Pendant la pandémie, Emma Gage a perdu son emploi dans la mode. Deux ans plus tard, elle a fondé sa marque, Melke, un petit poucet qui fait son entrée à la Fashion week de New York en misant sur une mode plus durable.
La jeune femme, originaire du Minnesota, n’est pas la première ni la seule à parier sur ce créneau, alors que l’industrie de la mode est pointée du doigt pour son impact sur l’environnement.
“Désormais (…) tout le monde veut avoir quelque chose à dire là-dessus”, explique à l’AFP une autre jeune créatrice, Olivia Cheng, 23 ans. Sa marque, Dauphinette, qui s’est fait connaître pour ses bijoux et tenues fabriqués à partir de vraies fleurs, était présentée dimanche pour la première fois au calendrier officiel de la Fashion week, dans un restaurant à Chinatown.
Chanvre, coton bio, tissus recyclés, Emma Gage, 26 ans, met en avant des matières peu nocives pour l’environnement et son souci de se fournir auprès d’entreprises respectueuses des droits humains et sociaux, listées sur son site internet. Mais “je ne dirai jamais que tout est 100% durable et que tout est parfait, parce que c’est un mensonge”, prévient-elle, depuis son petit studio du quartier Bushwick à Brooklyn, rendez-vous des artistes new-yorkais, à l’image des peintures murales qui envahissent les rues.
Pas encore zéro plastique
Ainsi, le “zéro plastique” reste pour l’instant un objectif, car des matières synthétiques peuvent encore se glisser dans des tissus recyclés, explique-t-elle. Ces limites sont un argument supplémentaire pour faire “des vêtements qui durent et qui sont faits pour être portés, longtemps”. Et ne rien gâcher, à l’image de ces sacs fabriqués à partir de chutes de tissus.
Loin des robes de soirée volumineuses et sophistiquées, l’un de ses modèles préférés est un simple pull-over, qui revient à chaque collection, avec des motifs brodés de fleurs, de poissons, et maintenant de moutons.

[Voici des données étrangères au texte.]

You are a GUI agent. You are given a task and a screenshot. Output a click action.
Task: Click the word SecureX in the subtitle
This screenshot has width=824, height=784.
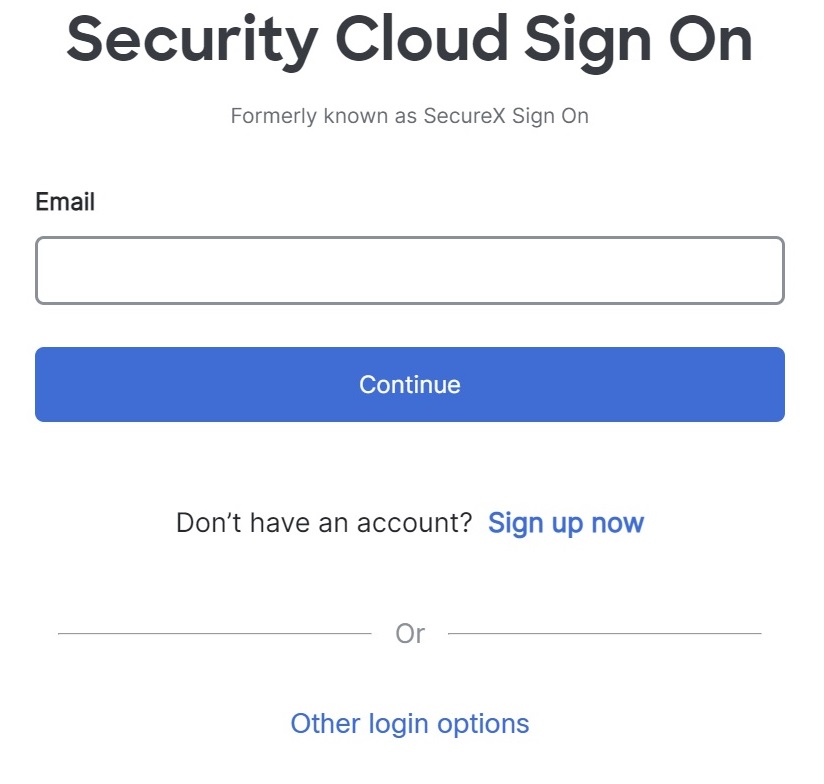tap(464, 116)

La sobriété dont elle se réclame ne l’empêche pas d’être créative et pointue. Sa seconde collection, inspirée de “L’autobiographie du rouge” d’Anne Carson, fait la part belle à cette couleur, dans des tons souvent sombres, avec beaucoup de franges rappelant des coulées de lave. Pour sa collection automne-hiver 2022, présentée mardi, elle a voulu restituer les souvenirs d’un voyage dans un château médiéval irlandais et sa découverte de la fauconnerie, “symbiose entre deux prédateurs, l’homme et l’oiseau”.
Au Metropolitan Museum of Art
Quant à Olivia Cheng, sa présentation dimanche jouait sur les codes des genres masculin et féminin et misait encore sur des vêtements anciens et des matières florales, préservées grâce à une résine qu’elle promet non toxique. Mais elle s’est aventurée aussi sur d’étranges expérimentations, comme cet ensemble à partir de noix de ginkgo ou cette robe constellée d’ailes de scarabées, dont elle précise qu'”ils n’ont pas été tués pour ça”.
Si elles privilégient des fournisseurs locaux, aucune des deux créatrices ne s’interdit de s’approvisionner au bout du monde. Emma Gage explique ainsi qu’elle ne veut pas rompre les liens avec certaines formes d’artisanat qui n’existent pas aux Etats-Unis
Le dilemme d’une mode plus abordable se pose aussi à sa marque, qui vend sur commande. “J’ai besoin que d’autres achètent ce que j’achète pour que les prix baissent”, dit-elle. Et d’ajouter qu’immédiatement, se posera une question de surproduction. Elle tente de régler en partie le problème avec une ligne de produits variée, qui descend jusqu’au tee-shirt à 75 dollars.
De son côté, Olivia Cheng s’en remet à ses bijoux de fruits et de fleurs, certains à moins de 50 dollars. “Pour moi, c’est central de me souvenir avec quelle mission nous avons démarré et comment nous pouvons continuer cette histoire, sans être piégés par une sorte d’illusion de grandeur”, explique cette fille d’immigrés chinois, dont deux robes sont déjà montrées au Metropolitan Museum of Art (MET) de New York, dans l’exposition “In America: a lexicon of fashion”.